Heusch A, Kramer H H, Krogmann O N, Rammos S, Bourgeous M
Department of Pediatric Cardiology, Heinrich-Heine-University, Düsseldorf, Germany.
Eur Heart J. 1994 Aug;15(8):1050-6. doi: 10.1093/oxfordjournals.eurheartj.a060627.

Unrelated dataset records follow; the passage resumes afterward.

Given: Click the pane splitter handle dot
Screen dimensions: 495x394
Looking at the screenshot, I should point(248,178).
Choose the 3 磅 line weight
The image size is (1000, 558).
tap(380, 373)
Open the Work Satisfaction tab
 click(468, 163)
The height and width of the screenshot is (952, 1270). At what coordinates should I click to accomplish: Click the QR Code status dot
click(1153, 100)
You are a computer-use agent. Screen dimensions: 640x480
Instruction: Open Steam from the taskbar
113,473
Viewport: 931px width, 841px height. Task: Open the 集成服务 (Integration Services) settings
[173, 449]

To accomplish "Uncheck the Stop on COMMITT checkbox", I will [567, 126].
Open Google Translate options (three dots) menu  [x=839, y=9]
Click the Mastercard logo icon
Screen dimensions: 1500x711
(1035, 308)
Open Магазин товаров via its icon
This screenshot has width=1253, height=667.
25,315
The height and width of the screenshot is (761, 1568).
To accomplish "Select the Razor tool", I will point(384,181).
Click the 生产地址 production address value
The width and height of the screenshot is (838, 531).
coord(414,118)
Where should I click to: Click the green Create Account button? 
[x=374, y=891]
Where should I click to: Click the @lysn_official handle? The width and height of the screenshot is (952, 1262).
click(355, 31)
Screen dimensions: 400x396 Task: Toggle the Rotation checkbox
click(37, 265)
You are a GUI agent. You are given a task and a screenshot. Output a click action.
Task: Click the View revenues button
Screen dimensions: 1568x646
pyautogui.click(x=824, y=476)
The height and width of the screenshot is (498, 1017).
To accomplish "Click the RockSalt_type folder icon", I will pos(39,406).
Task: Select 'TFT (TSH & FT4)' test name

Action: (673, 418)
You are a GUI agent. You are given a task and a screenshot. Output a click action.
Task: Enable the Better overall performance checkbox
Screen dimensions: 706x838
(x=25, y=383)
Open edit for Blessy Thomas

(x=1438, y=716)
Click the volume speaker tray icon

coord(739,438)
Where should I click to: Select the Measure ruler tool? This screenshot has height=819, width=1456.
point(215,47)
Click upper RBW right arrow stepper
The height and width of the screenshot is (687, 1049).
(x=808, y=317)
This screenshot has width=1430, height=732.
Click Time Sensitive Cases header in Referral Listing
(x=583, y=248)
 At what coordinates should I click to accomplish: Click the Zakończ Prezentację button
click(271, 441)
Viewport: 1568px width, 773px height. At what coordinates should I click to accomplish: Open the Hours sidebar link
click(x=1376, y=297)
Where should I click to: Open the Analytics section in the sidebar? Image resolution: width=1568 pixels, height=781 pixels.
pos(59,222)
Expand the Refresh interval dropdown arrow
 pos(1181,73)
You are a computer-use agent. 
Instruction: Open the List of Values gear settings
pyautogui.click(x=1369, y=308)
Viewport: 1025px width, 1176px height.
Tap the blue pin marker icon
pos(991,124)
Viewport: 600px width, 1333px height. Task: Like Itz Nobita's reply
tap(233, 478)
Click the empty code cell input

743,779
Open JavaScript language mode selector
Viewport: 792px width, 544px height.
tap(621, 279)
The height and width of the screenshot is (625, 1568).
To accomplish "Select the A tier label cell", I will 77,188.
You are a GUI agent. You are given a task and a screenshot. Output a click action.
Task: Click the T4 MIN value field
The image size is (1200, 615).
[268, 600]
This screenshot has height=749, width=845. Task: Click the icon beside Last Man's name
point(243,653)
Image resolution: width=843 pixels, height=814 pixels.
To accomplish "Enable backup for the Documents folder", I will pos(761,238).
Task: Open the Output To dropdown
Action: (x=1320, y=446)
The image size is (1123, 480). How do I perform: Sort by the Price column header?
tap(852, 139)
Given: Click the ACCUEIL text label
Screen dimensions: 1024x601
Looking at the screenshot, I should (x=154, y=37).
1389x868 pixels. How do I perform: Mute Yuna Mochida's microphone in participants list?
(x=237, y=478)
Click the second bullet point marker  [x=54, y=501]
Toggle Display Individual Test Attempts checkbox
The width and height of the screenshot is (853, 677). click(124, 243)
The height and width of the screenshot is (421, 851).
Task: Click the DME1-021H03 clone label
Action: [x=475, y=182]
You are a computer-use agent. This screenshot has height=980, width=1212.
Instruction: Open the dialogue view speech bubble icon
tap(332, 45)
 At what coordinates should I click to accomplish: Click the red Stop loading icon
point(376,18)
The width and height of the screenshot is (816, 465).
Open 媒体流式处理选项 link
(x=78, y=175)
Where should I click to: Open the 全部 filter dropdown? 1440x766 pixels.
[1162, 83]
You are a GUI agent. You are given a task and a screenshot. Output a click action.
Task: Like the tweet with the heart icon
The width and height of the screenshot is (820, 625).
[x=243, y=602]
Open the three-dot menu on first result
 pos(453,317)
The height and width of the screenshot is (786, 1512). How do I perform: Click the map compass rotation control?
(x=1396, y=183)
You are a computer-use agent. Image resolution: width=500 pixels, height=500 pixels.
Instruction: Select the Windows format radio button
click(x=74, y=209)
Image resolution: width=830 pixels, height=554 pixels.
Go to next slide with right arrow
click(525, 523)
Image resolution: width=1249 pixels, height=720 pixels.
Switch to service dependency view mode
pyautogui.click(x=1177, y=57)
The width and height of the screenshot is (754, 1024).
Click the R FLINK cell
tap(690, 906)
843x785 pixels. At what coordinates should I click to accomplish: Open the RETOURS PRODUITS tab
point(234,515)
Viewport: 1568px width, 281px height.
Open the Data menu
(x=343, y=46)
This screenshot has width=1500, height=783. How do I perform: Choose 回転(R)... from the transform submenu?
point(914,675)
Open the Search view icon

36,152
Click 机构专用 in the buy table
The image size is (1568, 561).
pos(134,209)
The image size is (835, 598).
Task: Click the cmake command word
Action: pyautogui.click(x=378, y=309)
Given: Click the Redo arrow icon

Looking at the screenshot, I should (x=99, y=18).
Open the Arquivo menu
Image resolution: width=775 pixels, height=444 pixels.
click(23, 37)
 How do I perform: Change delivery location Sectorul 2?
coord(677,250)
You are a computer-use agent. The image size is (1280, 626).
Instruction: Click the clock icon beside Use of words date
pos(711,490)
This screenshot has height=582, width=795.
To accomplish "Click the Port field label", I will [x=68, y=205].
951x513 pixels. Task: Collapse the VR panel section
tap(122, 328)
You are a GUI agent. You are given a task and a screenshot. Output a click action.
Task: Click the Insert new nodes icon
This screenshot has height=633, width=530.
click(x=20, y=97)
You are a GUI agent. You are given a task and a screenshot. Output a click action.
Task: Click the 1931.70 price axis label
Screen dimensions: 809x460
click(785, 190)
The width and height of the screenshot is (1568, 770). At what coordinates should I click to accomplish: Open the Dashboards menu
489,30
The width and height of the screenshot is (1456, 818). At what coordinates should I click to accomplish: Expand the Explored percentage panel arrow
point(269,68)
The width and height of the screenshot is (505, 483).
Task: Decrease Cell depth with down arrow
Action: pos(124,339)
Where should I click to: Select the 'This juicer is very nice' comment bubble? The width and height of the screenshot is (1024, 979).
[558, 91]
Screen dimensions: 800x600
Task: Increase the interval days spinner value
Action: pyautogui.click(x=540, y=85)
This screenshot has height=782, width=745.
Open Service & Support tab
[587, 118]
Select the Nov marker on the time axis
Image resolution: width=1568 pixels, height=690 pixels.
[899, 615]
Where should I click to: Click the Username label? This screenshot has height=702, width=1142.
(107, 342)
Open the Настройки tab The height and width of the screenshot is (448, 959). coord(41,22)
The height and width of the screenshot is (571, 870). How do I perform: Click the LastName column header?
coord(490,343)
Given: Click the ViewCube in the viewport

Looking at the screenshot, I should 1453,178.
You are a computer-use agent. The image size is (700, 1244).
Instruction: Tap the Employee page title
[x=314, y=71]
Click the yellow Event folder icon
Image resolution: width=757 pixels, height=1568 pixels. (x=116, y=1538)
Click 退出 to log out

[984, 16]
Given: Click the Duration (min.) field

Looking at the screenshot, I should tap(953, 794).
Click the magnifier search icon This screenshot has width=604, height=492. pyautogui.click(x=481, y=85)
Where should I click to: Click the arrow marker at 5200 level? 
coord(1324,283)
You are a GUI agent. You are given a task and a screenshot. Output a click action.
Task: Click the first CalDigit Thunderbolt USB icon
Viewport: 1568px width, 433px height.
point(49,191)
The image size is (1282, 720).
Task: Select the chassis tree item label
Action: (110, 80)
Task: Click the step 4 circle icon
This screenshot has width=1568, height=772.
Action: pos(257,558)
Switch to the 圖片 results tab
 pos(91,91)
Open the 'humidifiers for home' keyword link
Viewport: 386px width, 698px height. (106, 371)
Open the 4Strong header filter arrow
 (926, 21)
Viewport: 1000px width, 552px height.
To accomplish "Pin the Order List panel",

Seventy-two children were treated with propafenone between 1980 and 1990. The mean age was 34 months (range 0-192). Arrhythmias included atrioventricular re-entry tachycardia in 32 patients (44%), atrial flutter in 16 (22%), atrial or junctional ectopic tachycardia in 10 (14%), atrial re-entry tachycardias in three (4%) and ventricular arrhythmias in 11 patients (16%). The efficacy of oral treatment was good in patients with atrio-ventricular re-entry tachycardia (80%), atrial flutter (71%) and atrial ectopic tachycardia (83%); it was poor in ventricular arrhythmias (40%). The mean oral dose was 13.5 mg.kg-1. day-1. Dosage and serum levels of propafenone did not differ whether the patients were treated successfully or not. No correlation between dosage and serum level was observed. Intravenous propafenone administration was only partially successful in suppressing supraventricular tachycardias (6 of 11 patients). The presence of a congenital heart defect and the time of onset of the arrhythmias had a significant influence on the efficacy of propafenone. Better results were observed in patients with normal hearts and in whom onset of arrhythmia was pre-natal (success 80%) as well as in patients with arrhythmias seen early after surgery for congenital heart defects (success 87%). Success (65%) was also observed in patients without congenital heart defects and postnatal onset of supraventricular arrhythmias. Patients with ventricular or supraventricular arrhythmias late after corrective surgery showed the poorest response (31%).
1980年至1990年间,72名儿童接受了普罗帕酮治疗。平均年龄为34个月(范围0 - 192个月)。心律失常类型包括:32例(44%)为房室折返性心动过速,16例(22%)为心房扑动,10例(14%)为房性或交界性异位性心动过速,3例(4%)为房性折返性心动过速,11例(16%)为室性心律失常。口服治疗对房室折返性心动过速患者(80%)、心房扑动患者(71%)和房性异位性心动过速患者(83%)疗效良好;对室性心律失常患者疗效较差(40%)。平均口服剂量为13.5mg·kg⁻¹·d⁻¹。无论患者治疗是否成功,普罗帕酮的剂量和血清水平均无差异。未观察到剂量与血清水平之间的相关性。静脉注射普罗帕酮仅部分成功抑制室上性心动过速(11例患者中的6例)。先天性心脏缺陷的存在以及心律失常的发作时间对普罗帕酮的疗效有显著影响。心脏正常且心律失常在产前发作的患者(成功率80%)以及先天性心脏缺陷手术后早期出现心律失常的患者(成功率87%)观察到更好的结果。无先天性心脏缺陷且室上性心律失常产后发作的患者也观察到成功(65%)。矫正手术后晚期出现室性或室上性心律失常的患者反应最差(31%)。